The court has directed AICTE to hold a test for those who obtained these degrees between 2001 and 2005 to enable them to retain their degrees. Is that fair?

That's alright. In my time also, there used to be a three-year Licentiate in Medical Practice (LMP) programme and there was MBBS also. After we got Independence, the government took one of the wisest decisions. They said all LMPs will spend two years in medical colleges and go through their final examinations there. All LMPs and LSMF (Licentiate of State Medical Faculty) went through that and became full MBBS. All the LMPs were then in service and in practice. They stopped their practice and came to the college. Several of them joined my class.

What will happen to those who fail the AICTE's test, because then their degrees become invalid?

There is no reason or justification for students to be penalised. Those who granted the degrees should be penalised. But, nobody is penalising them. They are not even de-recognising these institutions. What is the fault of those students? Why didn't the government take action against such illegality? Was the government sleeping or was it part of the whole thing? The government should not only conduct the test for them, if there are deficiencies in their education, it should introduce a condensed course to enable them to qualify. In our (the LMPs) case, the government did arrange for it.

What were the key recommendations of your committee on deemed universities? Did the government act on them?

The most important thing we did as I recall is to classify the 'deemed to be universities' into three grades - those that fulfilled the criteria for that status, those that needed to improve to retain it, and those that were not at all worthy of the tag. That very concept has not been accepted. Therefore, as far as I am concerned, our report is null and void. Nobody has so far said the criteria we used for the review were wrong. Once we submitted the report, it was for the HRD ministry to use it the way it wanted. After all, it was the HRD ministry that appointed our committee because they were dissatisfied with what was happening.

So, your report failed to make any difference?

The report partly seems to have made a difference. I don't think any new institution has been granted 'deemed to be university' status after its submission in 2009. So, if that report has served any useful purpose that is probably to put a break to this malpractice. This is the only thing that has happened.

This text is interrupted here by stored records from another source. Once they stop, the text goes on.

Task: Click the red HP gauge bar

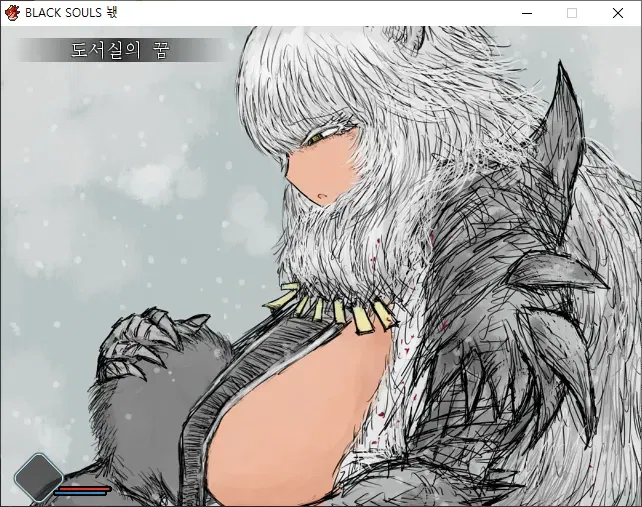Action: (84, 488)
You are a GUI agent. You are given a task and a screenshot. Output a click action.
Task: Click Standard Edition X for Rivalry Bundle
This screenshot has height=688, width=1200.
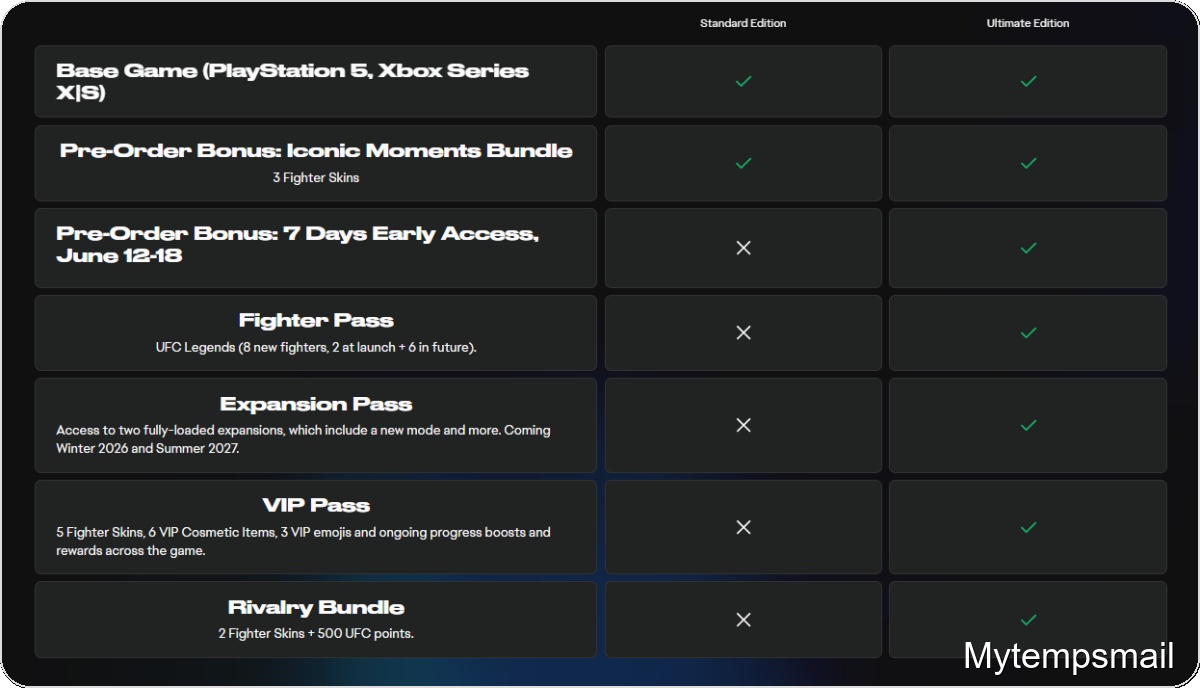click(x=743, y=620)
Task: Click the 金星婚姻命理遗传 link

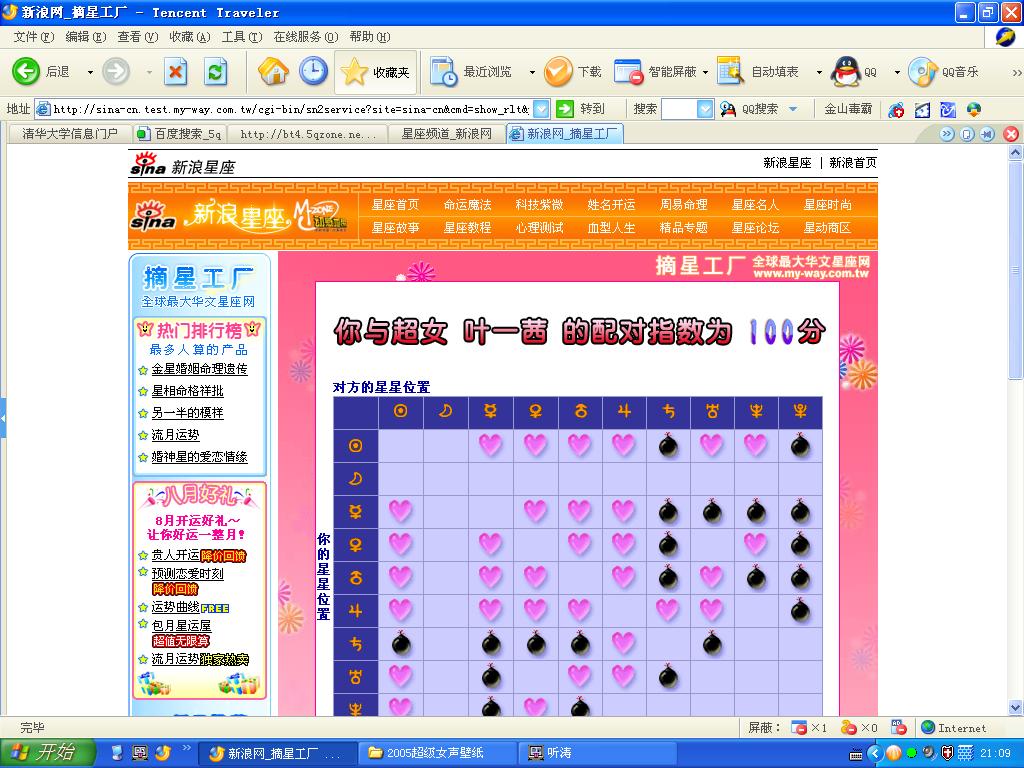Action: pos(199,369)
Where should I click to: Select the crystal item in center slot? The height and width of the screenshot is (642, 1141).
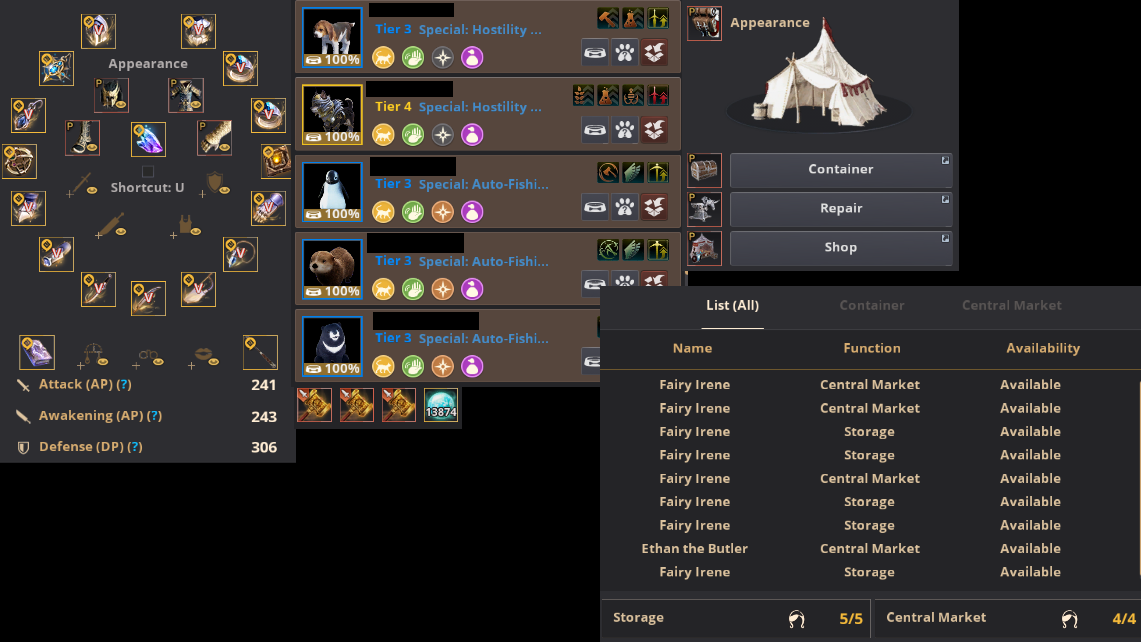(148, 139)
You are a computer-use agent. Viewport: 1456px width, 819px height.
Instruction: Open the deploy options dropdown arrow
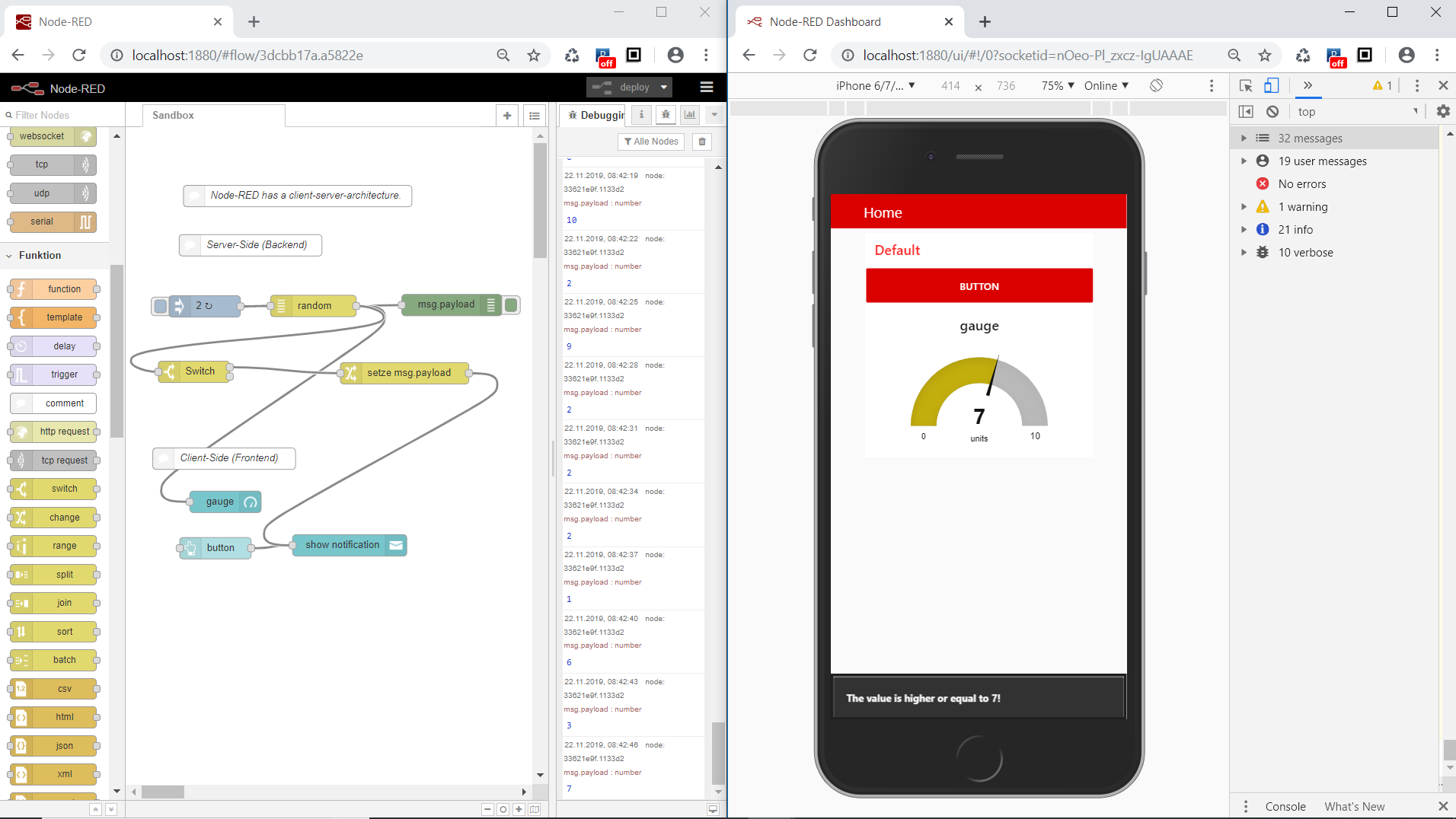tap(664, 88)
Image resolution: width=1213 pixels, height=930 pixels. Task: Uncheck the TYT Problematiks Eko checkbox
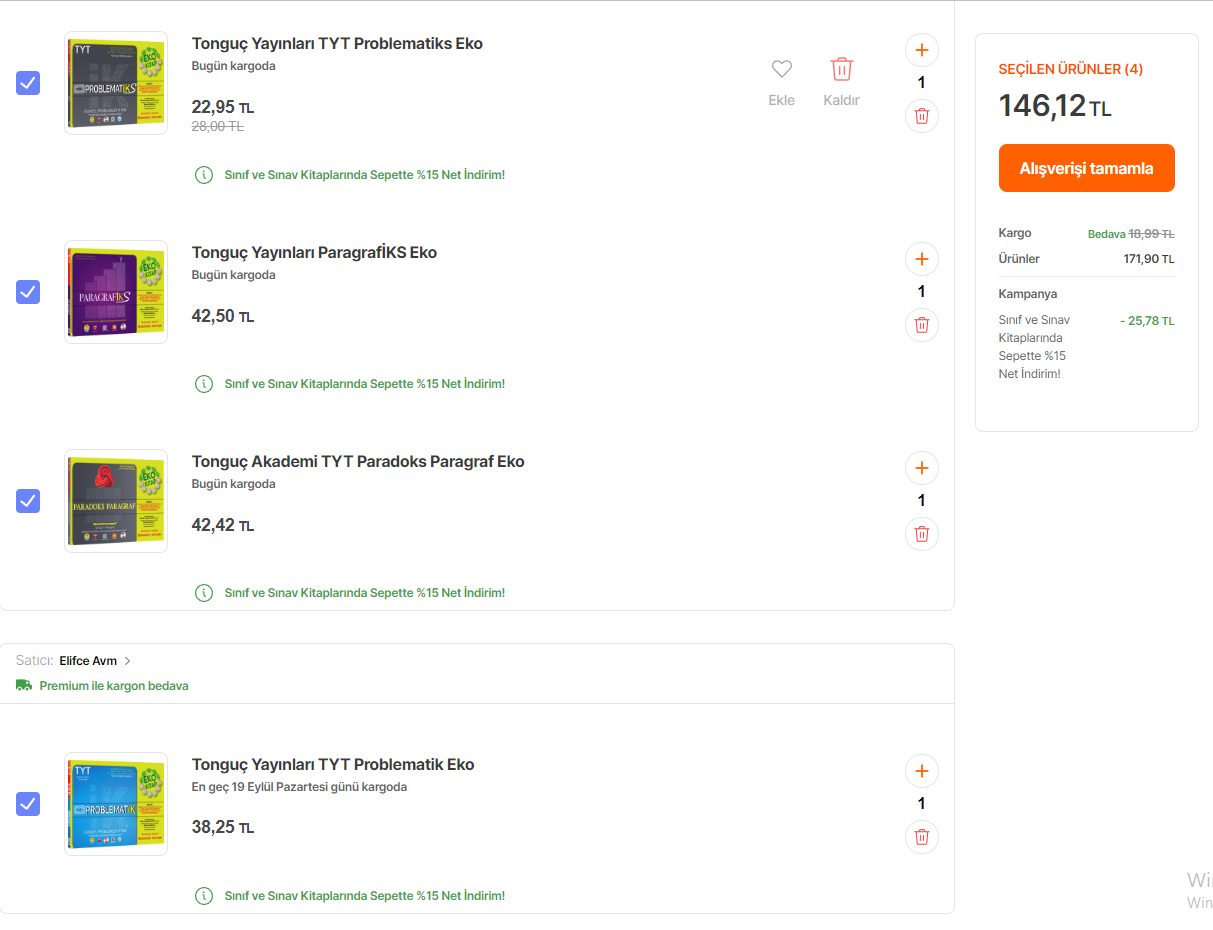click(x=28, y=83)
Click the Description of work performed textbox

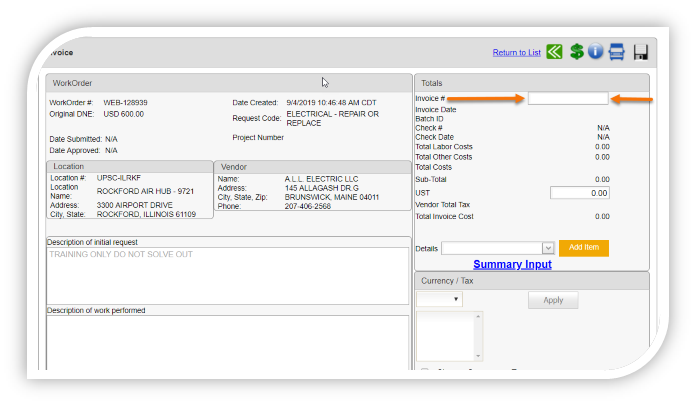[228, 343]
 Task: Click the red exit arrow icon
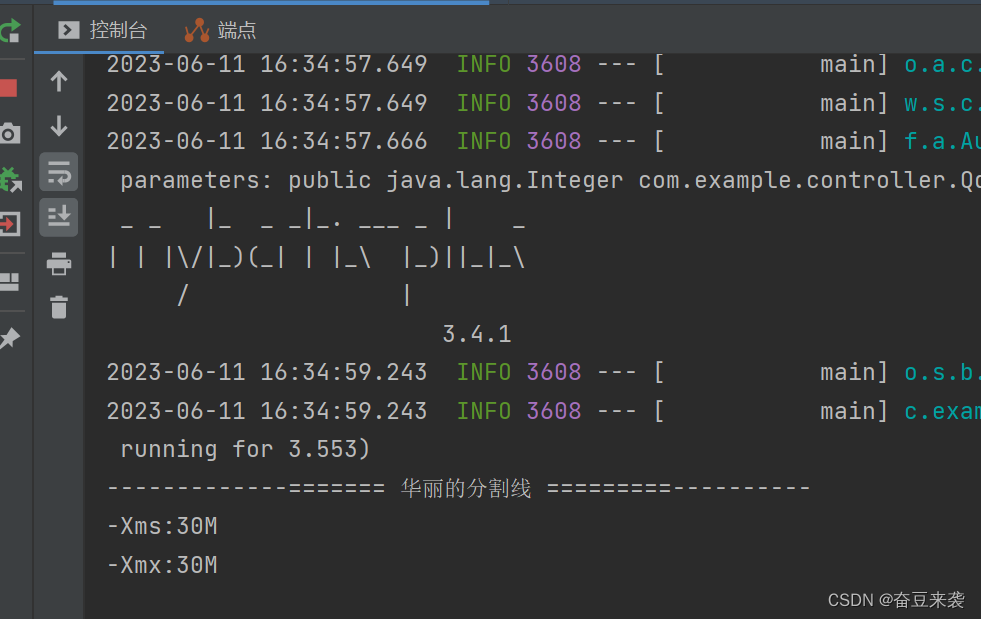(9, 224)
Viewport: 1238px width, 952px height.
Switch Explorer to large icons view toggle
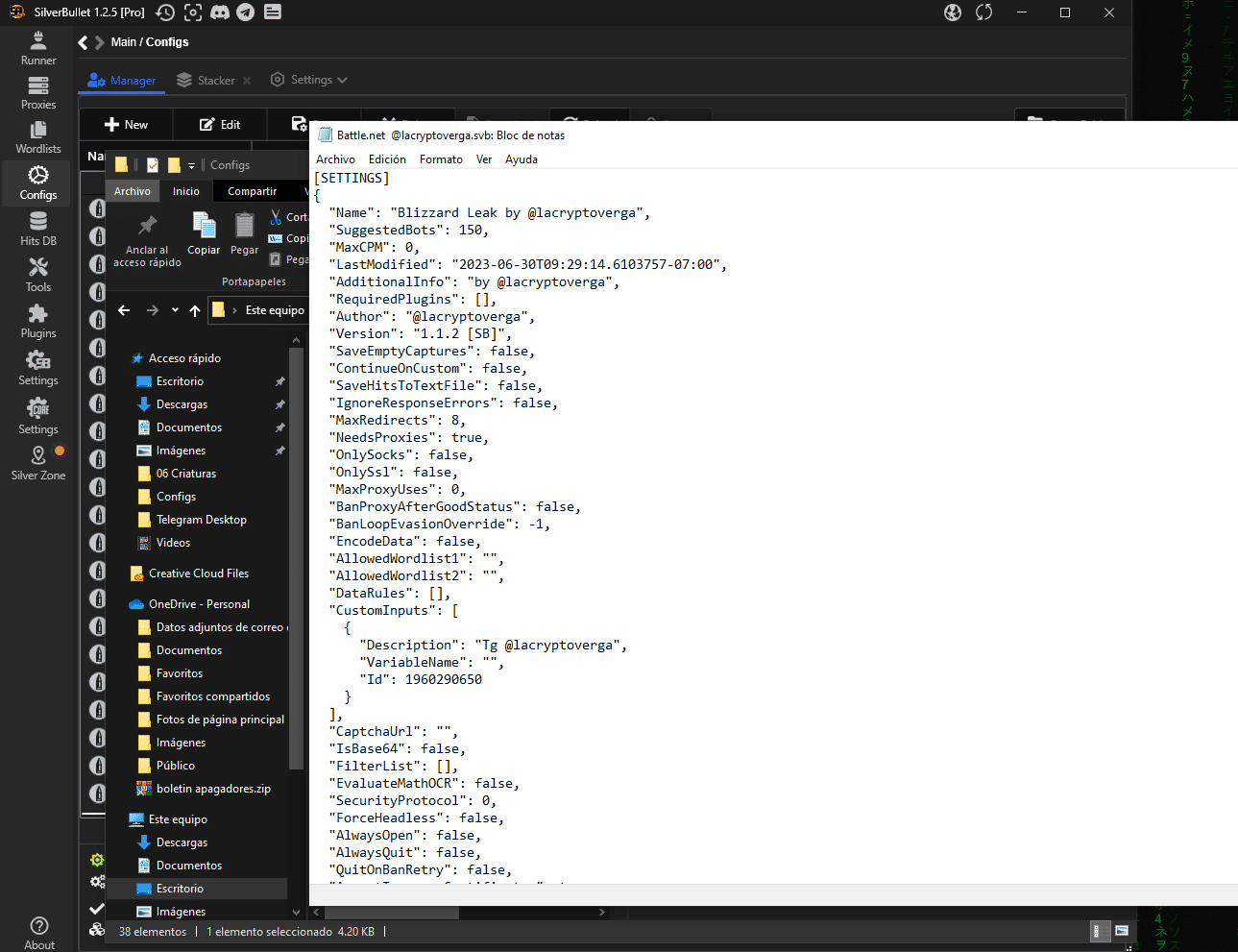click(x=1121, y=931)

Is there scope for revisiting the issue and perhaps going back to your report?

As far as I am concerned, the whole issue of higher education in the country needs to be reviewed. It is not a question of deemed universities alone. There are a large number of private universities in our country. Some of them, I am sure, are very good, some of them I know are trash. We should review the whole system of higher education. Everybody, from the President to successive prime ministers, has said that our higher education system is not good. Whatever happened to institutions like Allahabad University, Calcutta University, Madras University today, which produced the brightest of the bright minds of this country in the past! This country has produced endless reports. What happened to the Yash Pal Committee report? This country is outstanding in producing reports, but third-grade in implementing their recommendations.

Do we need deemed universities at all?

Yes, we need them. The status helps an institution mould its education system according to what it considers right, not what is dictated as a common minimum programme. But such institutions have to be honest. The National Brain Research Centre, of which I am the president, is a deemed university. What it has produced in 10 years' time would not have been possible had it not been given deemed university status.